[WHAT IS REQUIRED]
Update the records below by replacing every "Viewport" with "Display area", leaving everything else unchanged.

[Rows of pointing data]
-*-*-

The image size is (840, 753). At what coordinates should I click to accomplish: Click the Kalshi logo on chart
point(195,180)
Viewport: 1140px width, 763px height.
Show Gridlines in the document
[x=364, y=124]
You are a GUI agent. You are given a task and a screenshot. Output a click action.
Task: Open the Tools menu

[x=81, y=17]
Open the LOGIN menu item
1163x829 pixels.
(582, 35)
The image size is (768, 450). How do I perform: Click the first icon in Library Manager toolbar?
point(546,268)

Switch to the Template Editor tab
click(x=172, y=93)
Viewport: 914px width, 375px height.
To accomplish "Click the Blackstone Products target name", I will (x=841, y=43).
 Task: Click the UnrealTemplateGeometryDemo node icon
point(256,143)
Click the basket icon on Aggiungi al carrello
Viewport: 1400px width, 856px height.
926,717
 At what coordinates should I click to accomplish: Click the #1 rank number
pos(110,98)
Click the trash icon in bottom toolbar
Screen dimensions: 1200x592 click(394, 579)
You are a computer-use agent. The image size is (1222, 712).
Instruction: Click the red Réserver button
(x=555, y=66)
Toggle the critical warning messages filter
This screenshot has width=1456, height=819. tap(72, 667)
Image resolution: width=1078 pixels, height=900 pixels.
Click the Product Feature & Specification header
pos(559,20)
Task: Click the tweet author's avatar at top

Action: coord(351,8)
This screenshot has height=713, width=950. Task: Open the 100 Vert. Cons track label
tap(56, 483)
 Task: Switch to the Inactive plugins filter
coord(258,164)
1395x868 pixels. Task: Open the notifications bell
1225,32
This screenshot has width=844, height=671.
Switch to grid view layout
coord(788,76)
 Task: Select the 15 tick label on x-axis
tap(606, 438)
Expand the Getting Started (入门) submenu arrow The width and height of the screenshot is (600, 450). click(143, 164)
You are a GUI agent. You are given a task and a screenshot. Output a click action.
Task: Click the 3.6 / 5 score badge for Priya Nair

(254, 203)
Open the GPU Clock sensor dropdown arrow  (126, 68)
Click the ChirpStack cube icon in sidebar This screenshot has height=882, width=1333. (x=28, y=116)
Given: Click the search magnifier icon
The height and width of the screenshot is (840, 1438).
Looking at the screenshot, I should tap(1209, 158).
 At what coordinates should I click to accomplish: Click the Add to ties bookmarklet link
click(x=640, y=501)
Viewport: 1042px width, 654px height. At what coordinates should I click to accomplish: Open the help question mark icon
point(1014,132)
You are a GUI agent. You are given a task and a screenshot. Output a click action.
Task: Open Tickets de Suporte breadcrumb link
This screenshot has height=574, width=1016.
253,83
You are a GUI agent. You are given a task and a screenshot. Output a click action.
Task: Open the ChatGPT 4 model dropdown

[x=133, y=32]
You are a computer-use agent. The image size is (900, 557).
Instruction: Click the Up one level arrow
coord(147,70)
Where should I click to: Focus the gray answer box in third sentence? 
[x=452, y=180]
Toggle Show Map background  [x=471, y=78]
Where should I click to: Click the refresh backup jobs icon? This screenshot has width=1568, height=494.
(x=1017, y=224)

-*-*-

[FINISHED TASK]
The image size is (840, 753). At what coordinates should I click to accomplish: Click the Kalshi logo on chart
point(195,180)
Display area: 1140px width, 763px height.
Show Gridlines in the document
[x=364, y=124]
You are a GUI agent. You are given a task and a screenshot. Output a click action.
Task: Open the Tools menu

[x=81, y=17]
Open the LOGIN menu item
1163x829 pixels.
(582, 35)
The image size is (768, 450). How do I perform: Click the first icon in Library Manager toolbar?
point(546,268)

Switch to the Template Editor tab
click(x=172, y=93)
Display area: 914px width, 375px height.
To accomplish "Click the Blackstone Products target name", I will (x=841, y=43).
 Task: Click the UnrealTemplateGeometryDemo node icon
point(256,143)
Click the basket icon on Aggiungi al carrello
Display area: 1400px width, 856px height.
926,717
 At what coordinates should I click to accomplish: Click the #1 rank number
pos(110,98)
Click the trash icon in bottom toolbar
Screen dimensions: 1200x592 click(394, 579)
You are a computer-use agent. The image size is (1222, 712).
Instruction: Click the red Réserver button
(x=555, y=66)
Toggle the critical warning messages filter
This screenshot has width=1456, height=819. tap(72, 667)
Image resolution: width=1078 pixels, height=900 pixels.
Click the Product Feature & Specification header
pos(559,20)
Task: Click the tweet author's avatar at top

Action: coord(351,8)
This screenshot has height=713, width=950. Task: Open the 100 Vert. Cons track label
tap(56, 483)
 Task: Switch to the Inactive plugins filter
coord(258,164)
1395x868 pixels. Task: Open the notifications bell
1225,32
This screenshot has width=844, height=671.
Switch to grid view layout
coord(788,76)
 Task: Select the 15 tick label on x-axis
tap(606, 438)
Expand the Getting Started (入门) submenu arrow The width and height of the screenshot is (600, 450). click(143, 164)
You are a GUI agent. You are given a task and a screenshot. Output a click action.
Task: Click the 3.6 / 5 score badge for Priya Nair

(254, 203)
Open the GPU Clock sensor dropdown arrow  (126, 68)
Click the ChirpStack cube icon in sidebar This screenshot has height=882, width=1333. (x=28, y=116)
Given: Click the search magnifier icon
The height and width of the screenshot is (840, 1438).
Looking at the screenshot, I should tap(1209, 158).
 At what coordinates should I click to accomplish: Click the Add to ties bookmarklet link
click(x=640, y=501)
Display area: 1042px width, 654px height. At what coordinates should I click to accomplish: Open the help question mark icon
point(1014,132)
You are a GUI agent. You are given a task and a screenshot. Output a click action.
Task: Open Tickets de Suporte breadcrumb link
This screenshot has height=574, width=1016.
253,83
You are a GUI agent. You are given a task and a screenshot. Output a click action.
Task: Open the ChatGPT 4 model dropdown

[x=133, y=32]
You are a computer-use agent. The image size is (900, 557).
Instruction: Click the Up one level arrow
coord(147,70)
Where should I click to: Focus the gray answer box in third sentence? 
[x=452, y=180]
Toggle Show Map background  [x=471, y=78]
Where should I click to: Click the refresh backup jobs icon? This screenshot has width=1568, height=494.
(x=1017, y=224)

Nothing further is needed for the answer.